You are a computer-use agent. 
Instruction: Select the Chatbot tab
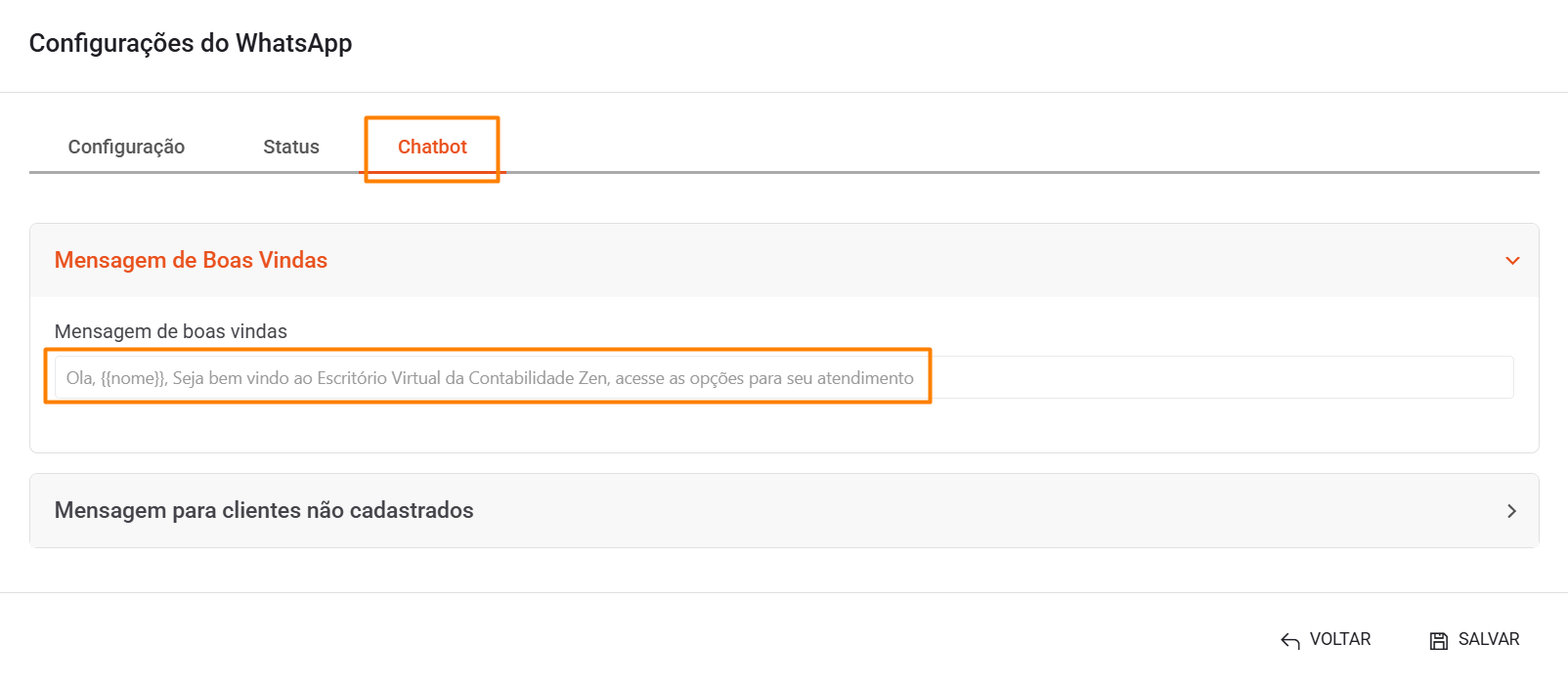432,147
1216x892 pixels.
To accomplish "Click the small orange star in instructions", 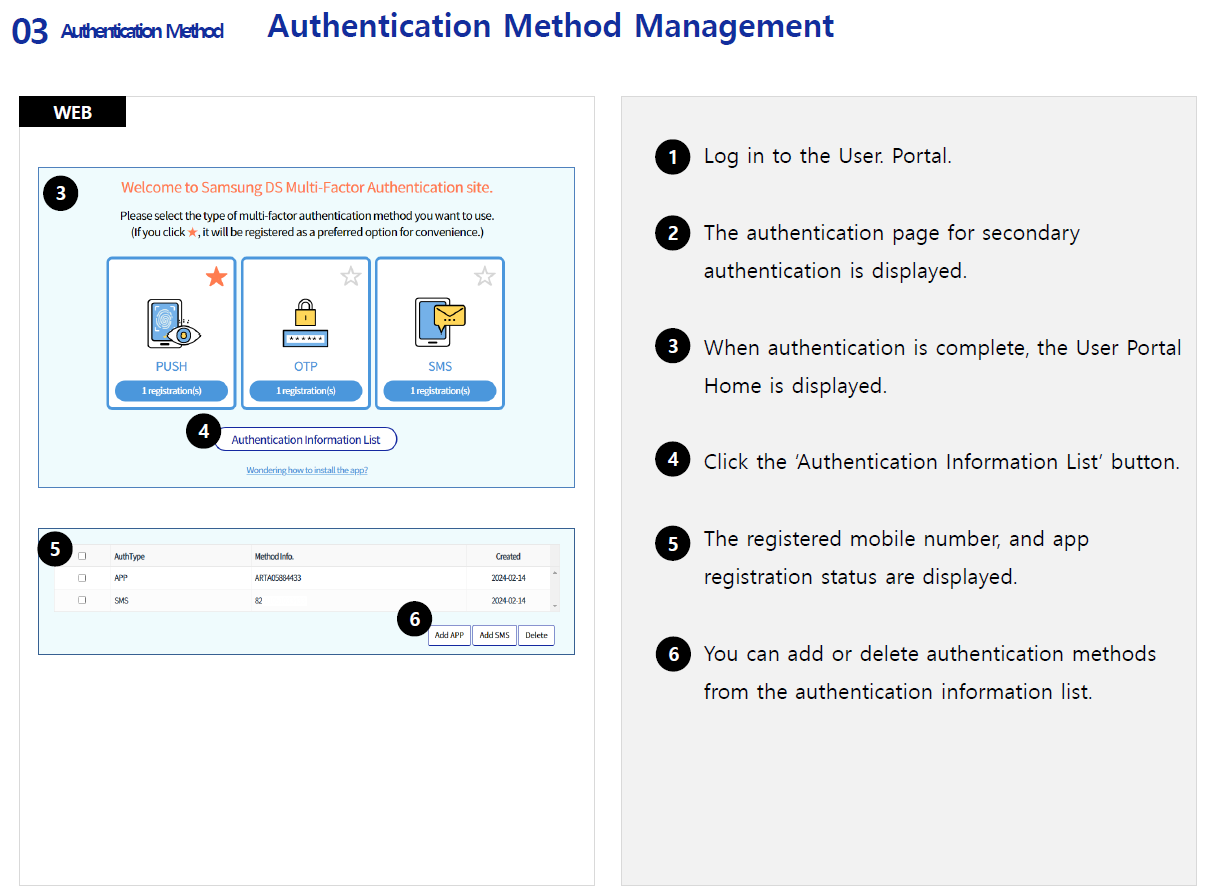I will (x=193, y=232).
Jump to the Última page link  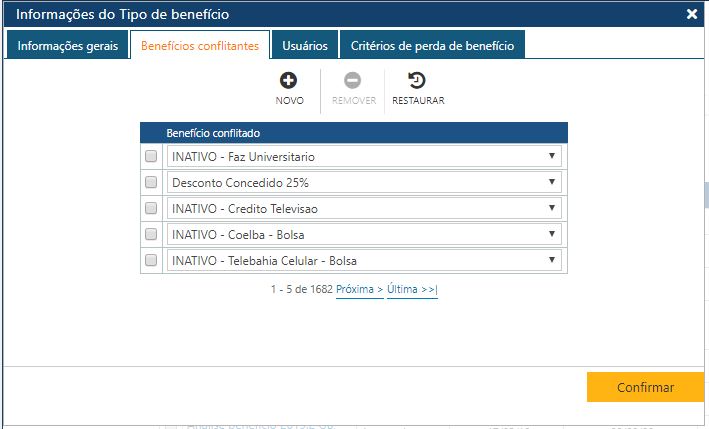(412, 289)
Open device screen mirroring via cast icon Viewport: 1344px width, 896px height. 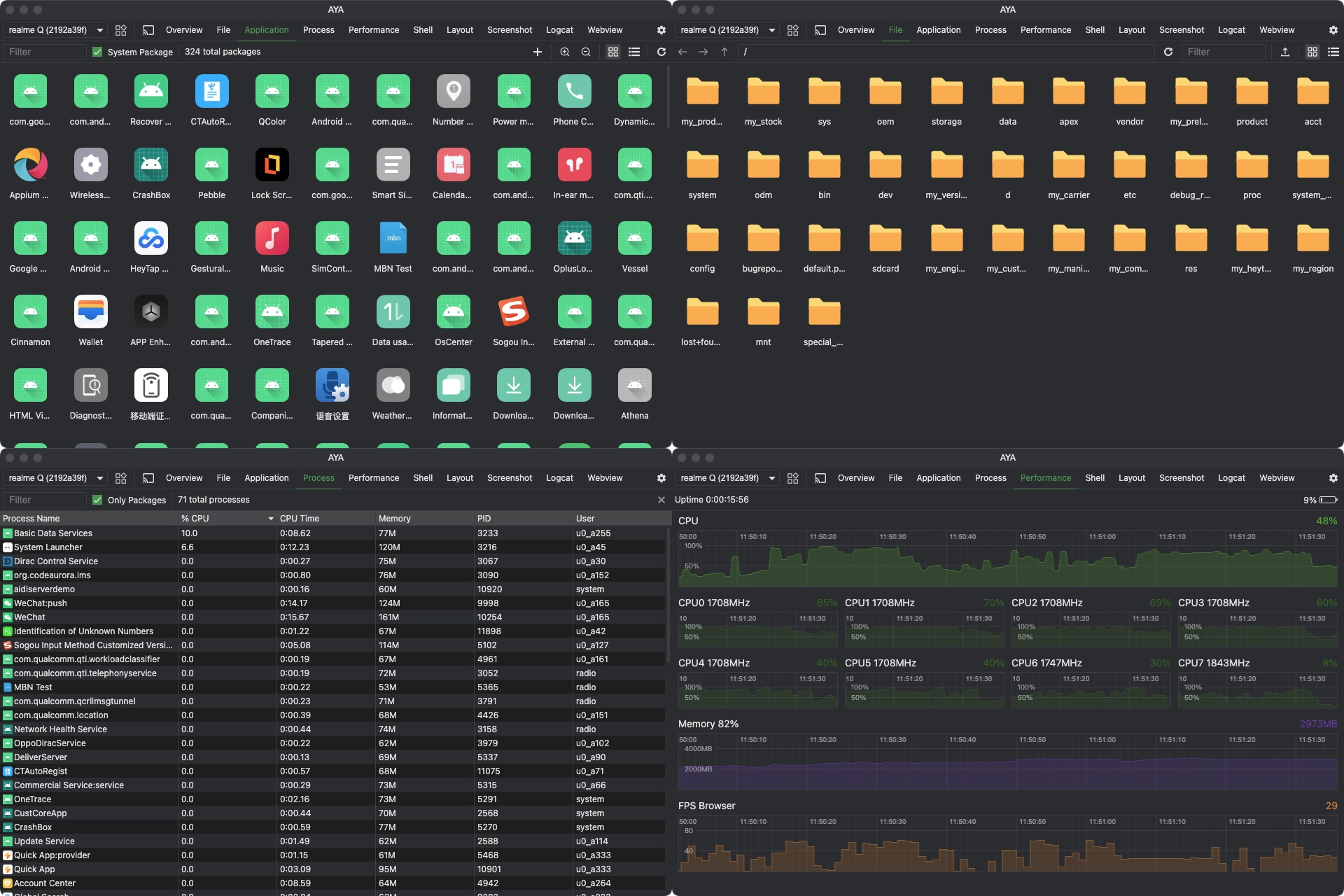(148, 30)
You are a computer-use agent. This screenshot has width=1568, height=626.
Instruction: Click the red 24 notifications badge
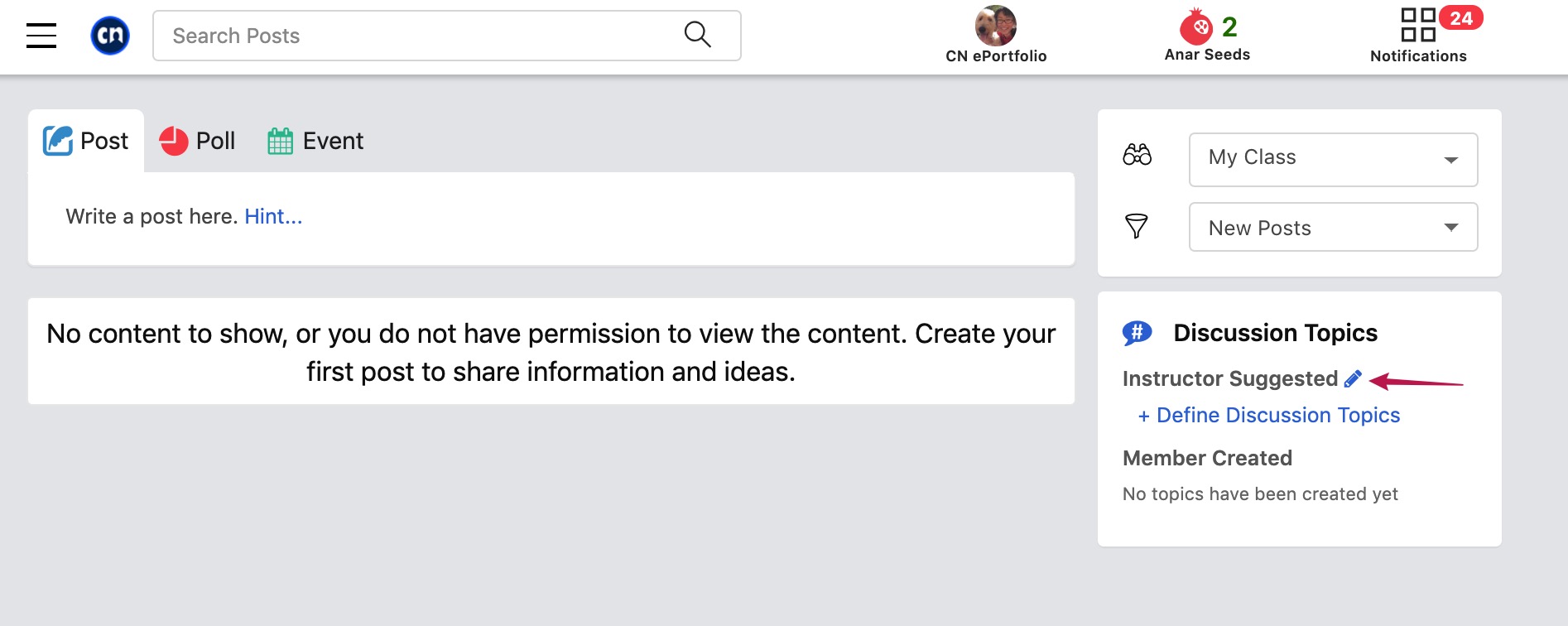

- _Exercise requirements_
State how many lines in the data above contain the word "agent". Give only the number.

- _Written response_
2